Courtesy of Corban Swain

Courtesy of Corban Swain

Dexter Callender III,  a master's student in the Future Sketches group, is one of three recipients of the 2024 Harold and Arlene Schnitzer Prize in the Visual Arts. Callender was awarded this prize for his body of work, Light Sculptures, Matters of Impermanence

Light Sculptures, Matters of Impermanence are a series of artworks that transform the movement of natural light within architecture into sculptural forms. Callender employs a combination of technology and traditional craftsmanship, using code and computer vision to trace sunlight’s journey across space before shaping it into glass sculptures by hand. Each piece serves as a physical snapshot of time, compressing hours of light movement into a single physical object. Beyond visual artifacts, the sculptures are also reflections of his personal experiences with light.

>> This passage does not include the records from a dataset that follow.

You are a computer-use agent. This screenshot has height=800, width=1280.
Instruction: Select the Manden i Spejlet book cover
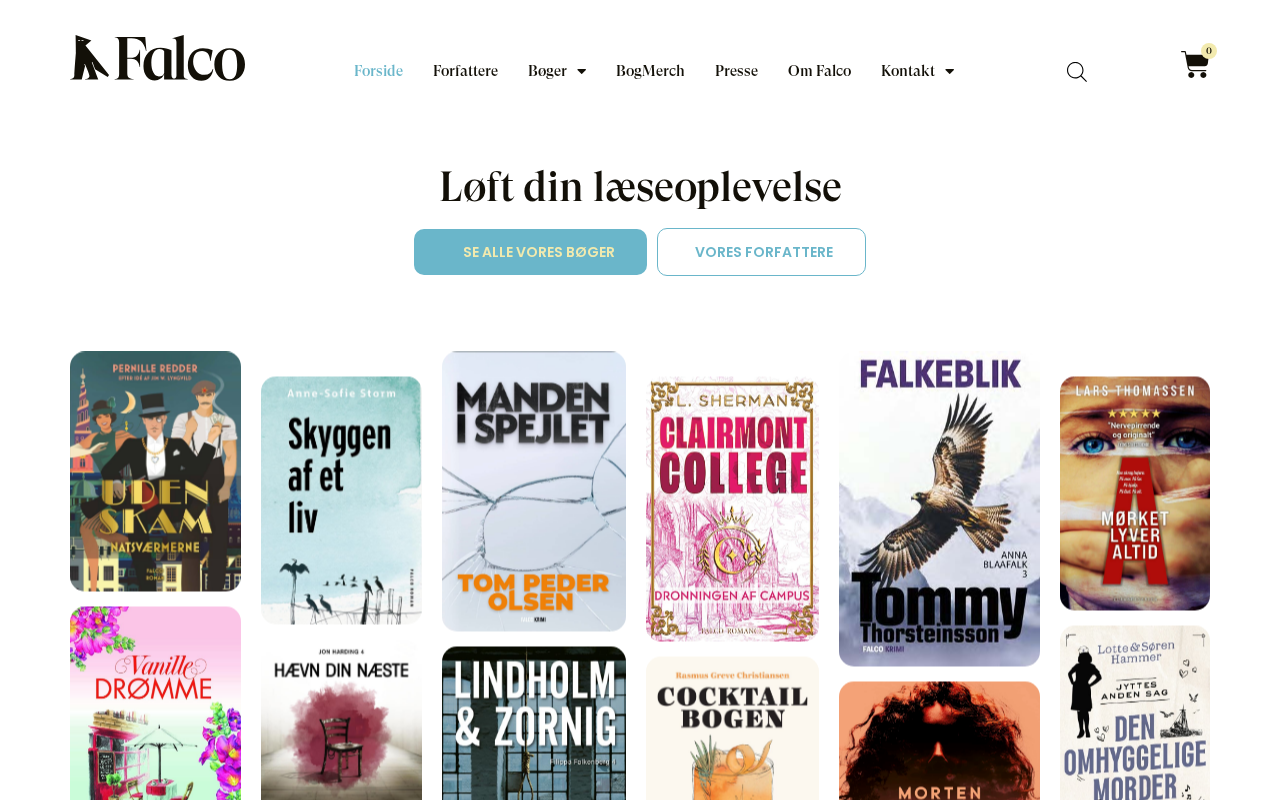pos(534,491)
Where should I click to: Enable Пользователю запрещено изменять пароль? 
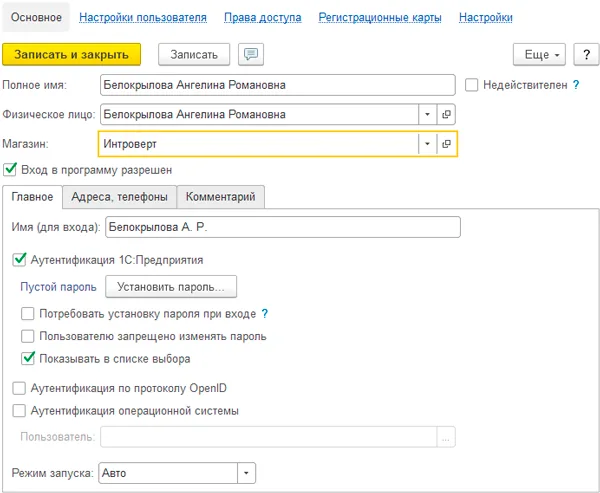pos(28,336)
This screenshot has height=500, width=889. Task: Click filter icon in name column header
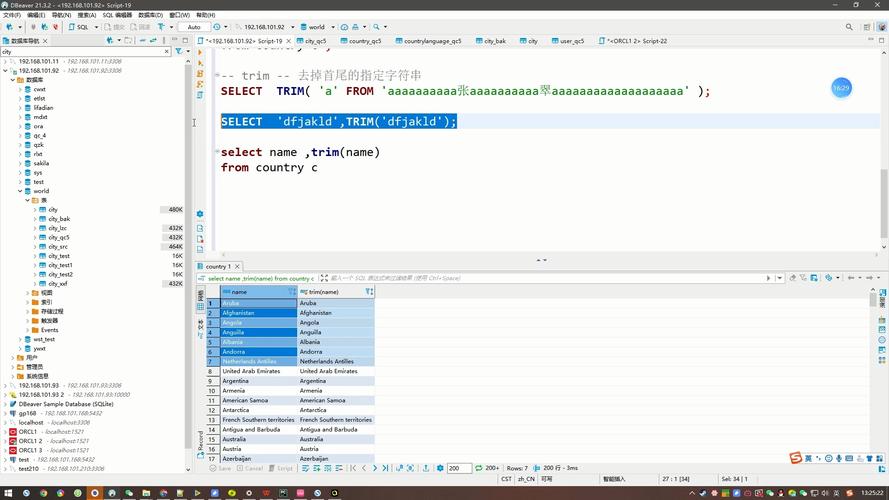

Callender started this art series by focusing on four prominent architectural landmarks in the Boston/Cambridge area: the MIT Media Lab, Carpenter Center for Visual Arts, Gropius House, and Isabella Stewart Gardner Museum. While reflecting on his personal experience with light in these buildings, he also engages with the location’s architectural history.

The Harold and Arlene Schnitzer Prize in the Visual Arts is awarded to MIT students for excellence in a body of artistic work. A generous endowment allows for the award of graduate student prizes of $5,000 each, and undergraduate prizes of $2,500. This year's recipients will also participate in a joint exhibition in the Wiesner Student Art Gallery, which opens Wednesday, May 22.

The Schnitzer Prize was established in 1996 through an endowment from Harold and Arlene Schnitzer of Portland, Oregon. Harold Schnitzer, a real estate investor, graduated from MIT in 1944 with a degree in metallurgy.